猫の句が多いのも好ましい。猫の「5つの徳」として、猫の生態を句に残している。
「或お寺にねう(にょう)比丘とて腰のぬけたるおはしけり。住持の深くいとをしみ申されしに五つの徳を感ず」
(ある寺にねう比丘(猫僧)という腰のぬけた方がおられた。住職が深く可愛がっていて、五つの徳を感じるのだという)
猫の五徳は、
能睡 よく眠り
能忘 よく忘れ
能捕 よく捕え
能狂 よく狂い
能耽 よく耽る(熱中する)
それぞれ句を添えている。
能睡 暖な所嗅出すねぶり哉
《温かいところを探し出して眠りこけている》
能忘 おもへ春七年かふた夜の雨
(よく分からない)
能捕 鶉かと鼠の味を問ふてまし
《やはりうずらのようですか、と鼠の味を聞いてみようか》
中国の「田鼠化為鶉」(田の鼠は鶉に為る)という言い回しを受けたものだそうだ。
能狂 陽炎としきりに狂ふ心哉
《かげろう相手にもしきりにじゃれる猫の心持ちよ》
能耽 髭のあるめおとめづらし花心
《ともに髭の生えた夫婦とは、賞賛すべき風流心》
この猫の五徳は、「鶏の五徳」(前漢の「韓詩外伝」にある)に対して、其角が洒落で拵えたものと国文学者は解釈している。
鶏の五徳は
頭に冠を戴くは「文」
足の距(けづめ)にてうつは「武」
敵前に在りて敢て闘うは「勇」
食を見て相呼ぶは「仁」
夜を守りて時を失はざるは「信」
なのだそうだ。
ピンと来ないと思ったら、南方熊楠が、鶏の五徳をひねった「猫の五徳」はすでに中国にあり、清の「淵鑑類函」に載っていると指摘していた(「十二支」)。

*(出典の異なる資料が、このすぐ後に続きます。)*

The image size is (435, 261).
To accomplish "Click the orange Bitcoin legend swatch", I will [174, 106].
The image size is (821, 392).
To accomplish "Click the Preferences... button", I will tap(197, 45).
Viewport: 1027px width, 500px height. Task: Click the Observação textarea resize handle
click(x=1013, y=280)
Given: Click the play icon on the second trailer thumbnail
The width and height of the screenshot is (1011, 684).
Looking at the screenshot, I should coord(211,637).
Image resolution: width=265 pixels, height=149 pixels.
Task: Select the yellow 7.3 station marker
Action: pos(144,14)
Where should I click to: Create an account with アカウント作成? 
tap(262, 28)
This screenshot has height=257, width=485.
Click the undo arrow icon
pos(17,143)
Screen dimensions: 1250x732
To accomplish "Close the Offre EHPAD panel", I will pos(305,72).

それによると、彬師という僧が猫の五徳を語ったというもので、
1 鼠を見るも捕えず 仁
2 鼠に食を奪わるるも怒らずに譲り与える 義
3 客至って饌を設くればすなわち出て来る 礼
4 物を蔵するに密なれども能く盗む 智
5 冬月毎に竈に入る 信
其角は、「淵鑑類函」を読んで、自分もひねったのか、と膝を叩いたが、江戸時代に日本での流布した同書の編纂は1710年。其角(1661-1707)の死後であった。

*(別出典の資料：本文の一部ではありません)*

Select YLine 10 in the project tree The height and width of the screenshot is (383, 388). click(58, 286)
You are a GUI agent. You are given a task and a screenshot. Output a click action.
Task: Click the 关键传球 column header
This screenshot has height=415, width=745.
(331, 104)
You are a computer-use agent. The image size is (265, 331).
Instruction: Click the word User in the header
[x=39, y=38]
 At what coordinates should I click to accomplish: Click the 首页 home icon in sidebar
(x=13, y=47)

その前に、猫の五徳の話はないものか、調べてみると、明の馮夢龍編著「古今譚概」巻26に同じ「猫五徳」の笑話があった。
「万寿僧の彬師が嘗て客と対したとき、
猫が其の傍らに踞った
師が客に言うには
人は鶏に五徳ありと言うが
この猫もまた(五徳が)あるのだ」
そういって、上記の五徳を上げた。
坊さんが、飼猫の五徳を披露する点は、まるで其角の猫の五徳の前書きとそっくり。其角は、この猫の五徳を、再度ひねって「ねう比丘」の五徳を拵えたのだった。仁義礼などの儒教の五徳を、自由気ままな、禅にもつながるような元禄の猫の五徳に変えてしまった。
「古今譚概」は当初は評判にならず、1620年に「古今笑」として再版されて注目され、1667年に34巻で再編纂されて刊行されたのだという。其角は、この長大な説話集の中から、猫の話をいち早く仕入れていたことになる。

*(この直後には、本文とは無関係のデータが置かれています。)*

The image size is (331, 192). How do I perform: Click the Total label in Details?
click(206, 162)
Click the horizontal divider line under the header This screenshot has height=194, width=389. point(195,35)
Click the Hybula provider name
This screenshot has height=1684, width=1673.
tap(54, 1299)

其角が、博覧強記であったとしても、猫の五徳の話をよく見つけ出せたと思う。あるいは、元禄時代に書物でなく、例えば唄など、別の媒体で猫の話が流布していたのかもしれない。
其角は面白いが、難解なのは、元禄文化が蓄えている豊富な情報量のせいなのだと思う。